Neste tempo tão desgastante, para quem quer servir a causa pública em qualquer patamar funcional, encontrar cidadãos com uma dimensão republicana do exercício do poder, a que se alia uma preocupação ética e uma expressão cultural, não é desiderato muito fácil cumprir.
Sabemos bem que muitas pessoas acabam por imprimir ao exercício de cidadania que é ser eleito ou escolhido para determinados lugares uma dinâmica que acaba por misturar interesses e opções que se afastam da raiz originária da função.
A função de serviço público não pode ser entregue à rua, naquilo que esta representa de um sentimento de imediatismo, de populismo e de demagogia.
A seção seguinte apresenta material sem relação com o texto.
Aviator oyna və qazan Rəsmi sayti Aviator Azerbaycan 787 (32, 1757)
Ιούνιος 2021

Antes deve ser exercida com responsabilidade e vontade de serviço à comunidade.
Desde Sócrates a Kant, de Locke a Hegel, de Tocqueville a Marx, muitos escreveram alertando para o sentimento de respeito pelos direitos, liberdades e garantias de todos os cidadãos. Para isso, Montesquieu falou do princípio da separação de poderes como a afirmação dos princípios democráticos e do respeito entre toda a comunidade. Ninguém está acima da lei, mesmo aqueles que são os vigilantes da sua execução. A democracia assenta num princípio básico de confiança. Faltando essa confiança, fica ausente a autorregulação que vai evitar o julgamento precipitado dos acontecimentos.
A este propósito, gostaria de evocar o perfil do cidadão responsável e atento como é o prof. Faria Costa. Tem ensinado dezenas de gerações, de agentes da justiça, de advogados e de magistrados no estudo do direito penal, no aprofundamento do direito penal económico e na filosofia do direito. Exerceu funções superiores como Provedor de Justiça, por inerência foi conselheiro de Estado e desenvolve enquanto Francisco d’Eulália, como pseudónimo, uma expressiva liberdade criativa na poesia.
O seu discurso de agradecimento assentou numa temática que nos preocupa porque, como escreve, “o ar ou o vento dos tempos de hoje emprestam a tudo um toque de efémero”.
Neste tempo de vésperas, gosta de nos alertar para o facto de que “ninguém consegue pensar fora do horizonte do tempo breve que é, como todos sabemos, o tempo plano, chão, sem picos ou reentrâncias. O tempo do ‘agora’. Pobre tempo”.
O exercício da cidadania precisa deste tipo de exemplos. Assumir a consciência de que é preciso não desistir de pensar no tempo das próximas gerações. Obrigado, professor!